Implement your own similarity metric by satisfying the metric.Metric interface:

import "github.com/suggest-go/suggest/pkg/metric"

type MyMetric struct{}

func (m *MyMetric) Compare(a, b string) float64 {
    // Return 1.0 for identical, 0.0 for unrelated
    // ... your custom comparison here ...
    return 0.0
}

func (m *MyMetric) IsSimilar(a, b string, threshold float64) bool {
    return m.Compare(a, b) >= threshold
}

Then plug it into suggest.Config{Metric: &MyMetric{}}.

4. HTTP service

The package ships with a built-in HTTP server. See cmd/suggest/service.go for an example. Quick start:

import (
    "log"
    "net/http"
    "github.com/suggest-go/suggest/internal/http"
)

func main() {
    handler, err := http.NewHandler("path/to/config.json")
    if err != nil {
        log.Fatal(err)
    }
    http.HandleFunc("/suggest", handler)
    log.Fatal(http.ListenAndServe(":8080", nil))
}

Configuration

suggest is configured via a JSON file. Minimal example:

{
    "name": "my-suggester",
    "source": {
        "type": "file",
        "path": "data/items.txt"
    },
    "metric": "jaro-winkler",
    "suggest_amount": 5,
    "min_score": 0.5
}

The schema is documented in pkg/suggest/config.go.

Package Overview

Sub-package Purpose
pkg/suggest Core suggester engine (Top-K retrieval)
pkg/spellchecker Context-aware spellchecking with language models
pkg/store Storage backends (in-memory, file-based)
pkg/metric Distance metrics (Jaro-Winkler, Levenshtein, Cosine)
pkg/dictionary Dictionary loaders (plain text, gzip)
pkg/index Inverted index for fast lookup
pkg/mph Minimal perfect hashing
pkg/vgram Variable-length n-grams
pkg/lm Language model integration (KenLM)
pkg/merger Result merging & deduplication
pkg/compression Compact storage formats
pkg/utils Shared helpers

Performance Tips

  • Use store.Memory for small dictionaries (<100k entries) — fastest
  • Use store.File for large dictionaries — saves RAM
  • For spellchecking, use the pre-built lm-folder shipped with the language model
  • For autocomplete at scale, batch queries with SuggestBatch(ctx, queries)

Further Reading

Docs

See the documentation with examples demo and API documentation.

Demo

Fuzzy string search in a dictionary

The demo shows an approximate string search in a vehicle dictionary with more than 2k model names.

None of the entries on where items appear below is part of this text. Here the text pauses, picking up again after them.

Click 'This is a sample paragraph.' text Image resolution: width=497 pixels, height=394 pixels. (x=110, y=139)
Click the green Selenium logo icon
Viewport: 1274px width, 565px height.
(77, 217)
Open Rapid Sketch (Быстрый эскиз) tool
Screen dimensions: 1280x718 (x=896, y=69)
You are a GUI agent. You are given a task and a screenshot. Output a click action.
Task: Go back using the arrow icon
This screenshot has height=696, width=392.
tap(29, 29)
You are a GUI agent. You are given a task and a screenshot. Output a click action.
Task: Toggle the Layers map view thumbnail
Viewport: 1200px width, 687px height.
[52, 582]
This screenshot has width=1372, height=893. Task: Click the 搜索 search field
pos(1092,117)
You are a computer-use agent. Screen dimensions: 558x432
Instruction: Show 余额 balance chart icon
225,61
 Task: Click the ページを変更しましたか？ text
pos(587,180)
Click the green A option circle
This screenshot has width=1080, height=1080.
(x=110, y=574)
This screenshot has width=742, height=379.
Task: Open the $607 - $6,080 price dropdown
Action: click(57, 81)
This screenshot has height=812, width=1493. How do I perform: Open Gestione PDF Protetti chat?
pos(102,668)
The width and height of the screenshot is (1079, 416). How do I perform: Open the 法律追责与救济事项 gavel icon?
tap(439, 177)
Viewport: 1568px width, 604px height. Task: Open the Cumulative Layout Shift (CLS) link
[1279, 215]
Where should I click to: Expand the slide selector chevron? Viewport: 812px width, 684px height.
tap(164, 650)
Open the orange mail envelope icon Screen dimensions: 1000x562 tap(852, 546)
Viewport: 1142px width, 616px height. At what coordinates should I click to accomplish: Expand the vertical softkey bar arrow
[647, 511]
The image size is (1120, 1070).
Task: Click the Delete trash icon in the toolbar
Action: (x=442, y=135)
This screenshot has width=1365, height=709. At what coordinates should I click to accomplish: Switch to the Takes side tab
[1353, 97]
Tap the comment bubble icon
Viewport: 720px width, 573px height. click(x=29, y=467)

You can also run it locally

$ make build
$ ./build/suggest eval -c pkg/suggest/testdata/config.json -d cars -s 0.5 -k 5

or by using Docker

$ make build-docker
$ docker run -p 8080:8080 -v $(pwd)/pkg/suggest/testdata:/data/testdata suggest /data/build/suggest service-run -c /data/testdata/config.json

Suggest eval Demo

Spellchecker

Spellchecker recognizes a misspelled word based on the context of the surrounding words. In order to run a spellchecker demo, please do the next

$ make build
$ ./build/./spellchecker eval -c lm-folder/config.json

Spellchecker eval Demo

Contributions

When contributing to this repository, please first discuss the change you wish to make via issue, email, or any other method with the owners of this repository before making a change.